**Aim of the exercise:**
Each entry has to be given again in its exact wording, and no picture may appear in the result.

**Records for the task:**
▼

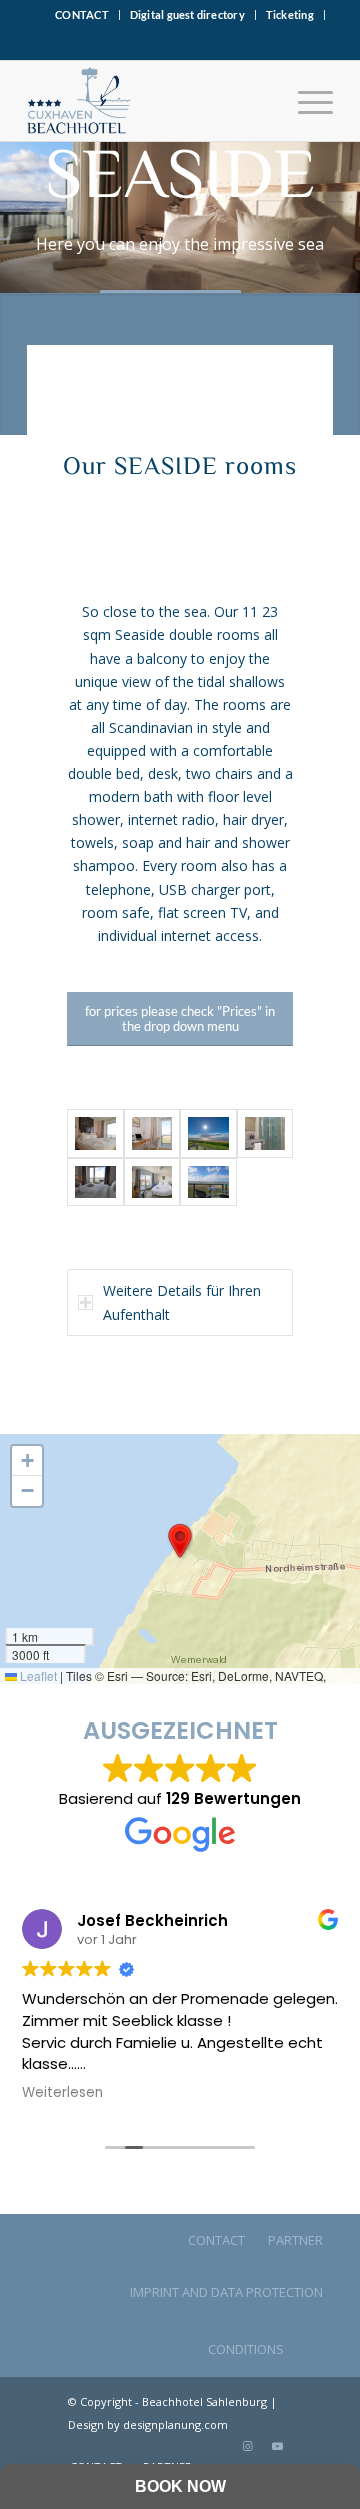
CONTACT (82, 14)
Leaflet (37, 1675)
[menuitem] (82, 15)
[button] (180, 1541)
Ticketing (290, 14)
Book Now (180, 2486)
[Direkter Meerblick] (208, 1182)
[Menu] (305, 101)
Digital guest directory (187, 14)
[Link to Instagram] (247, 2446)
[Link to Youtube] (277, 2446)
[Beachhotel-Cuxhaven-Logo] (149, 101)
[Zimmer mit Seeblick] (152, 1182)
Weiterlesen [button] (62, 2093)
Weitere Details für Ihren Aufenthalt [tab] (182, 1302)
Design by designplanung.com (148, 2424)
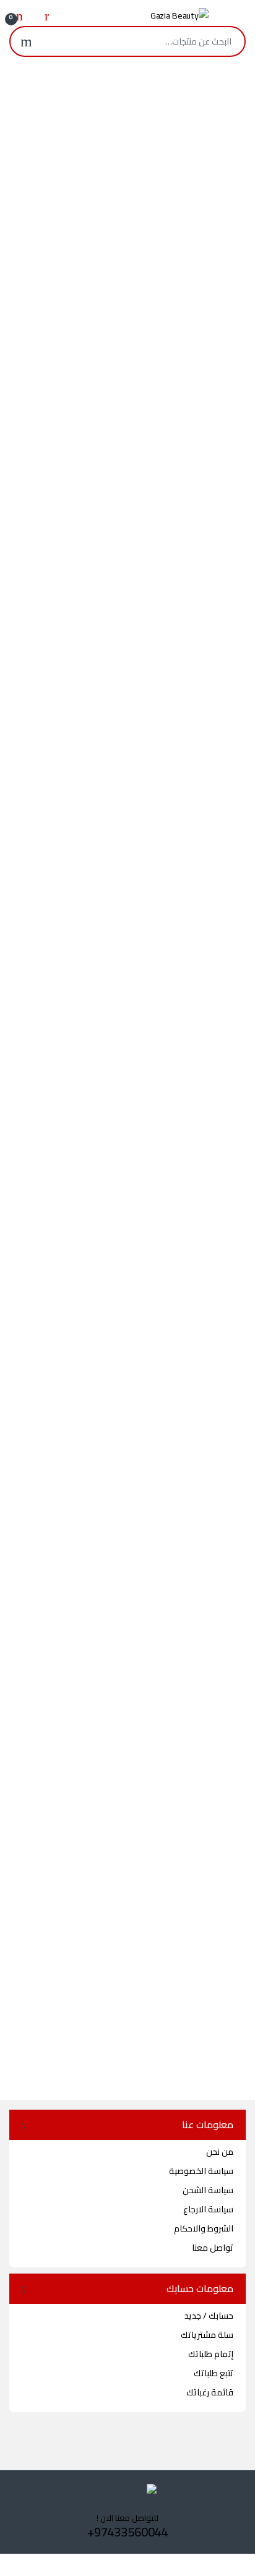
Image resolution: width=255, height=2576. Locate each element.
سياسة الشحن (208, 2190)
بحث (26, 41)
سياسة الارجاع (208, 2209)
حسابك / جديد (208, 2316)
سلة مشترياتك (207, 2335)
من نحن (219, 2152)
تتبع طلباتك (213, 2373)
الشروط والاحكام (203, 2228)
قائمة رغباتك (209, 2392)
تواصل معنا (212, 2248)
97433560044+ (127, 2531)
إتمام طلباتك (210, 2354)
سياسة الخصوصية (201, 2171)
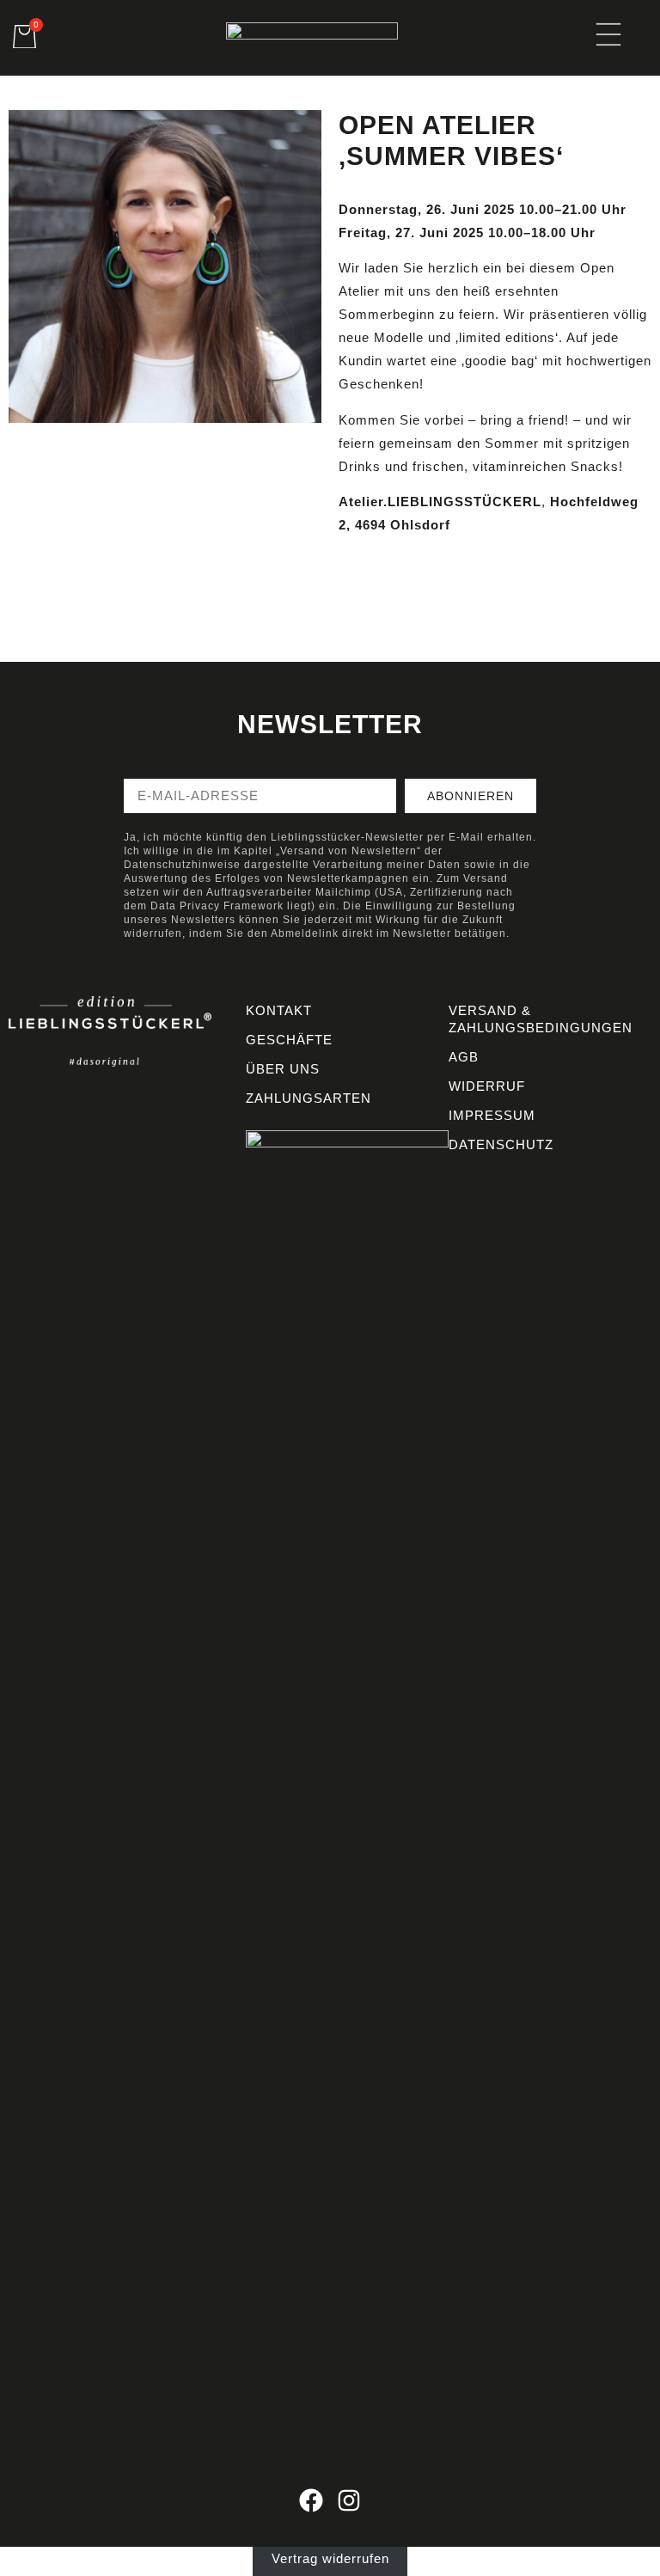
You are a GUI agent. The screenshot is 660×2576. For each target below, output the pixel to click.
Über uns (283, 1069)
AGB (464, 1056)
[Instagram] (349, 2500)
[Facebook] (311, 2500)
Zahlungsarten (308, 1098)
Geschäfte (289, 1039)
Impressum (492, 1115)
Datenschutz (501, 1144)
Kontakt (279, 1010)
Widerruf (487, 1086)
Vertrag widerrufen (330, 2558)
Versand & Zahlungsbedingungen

▲

**Finished task:**
CONTACT (82, 14)
Leaflet (37, 1675)
[menuitem] (82, 15)
[button] (180, 1541)
Ticketing (290, 14)
Book Now (180, 2486)
[Direkter Meerblick] (208, 1182)
[Menu] (305, 101)
Digital guest directory (187, 14)
[Link to Instagram] (247, 2446)
[Link to Youtube] (277, 2446)
[Beachhotel-Cuxhaven-Logo] (149, 101)
[Zimmer mit Seeblick] (152, 1182)
Weiterlesen [button] (62, 2093)
Weitere Details für Ihren Aufenthalt [tab] (182, 1302)
Design by designplanung.com (148, 2424)
Image resolution: width=255, height=2576. Locate each element.
سياسة الشحن (208, 2190)
بحث (26, 41)
سياسة الارجاع (208, 2209)
حسابك / جديد (208, 2316)
سلة مشترياتك (207, 2335)
من نحن (219, 2152)
تتبع طلباتك (213, 2373)
الشروط والاحكام (203, 2228)
قائمة رغباتك (209, 2392)
تواصل معنا (212, 2248)
97433560044+ (127, 2531)
إتمام طلباتك (210, 2354)
سياسة الخصوصية (201, 2171)
You are a GUI agent. The screenshot is 660×2576. For each target below, output the pixel to click.
Über uns (283, 1069)
AGB (464, 1056)
[Instagram] (349, 2500)
[Facebook] (311, 2500)
Zahlungsarten (308, 1098)
Geschäfte (289, 1039)
Impressum (492, 1115)
Datenschutz (501, 1144)
Kontakt (279, 1010)
Widerruf (487, 1086)
Vertrag widerrufen (330, 2558)
Versand & Zahlungsbedingungen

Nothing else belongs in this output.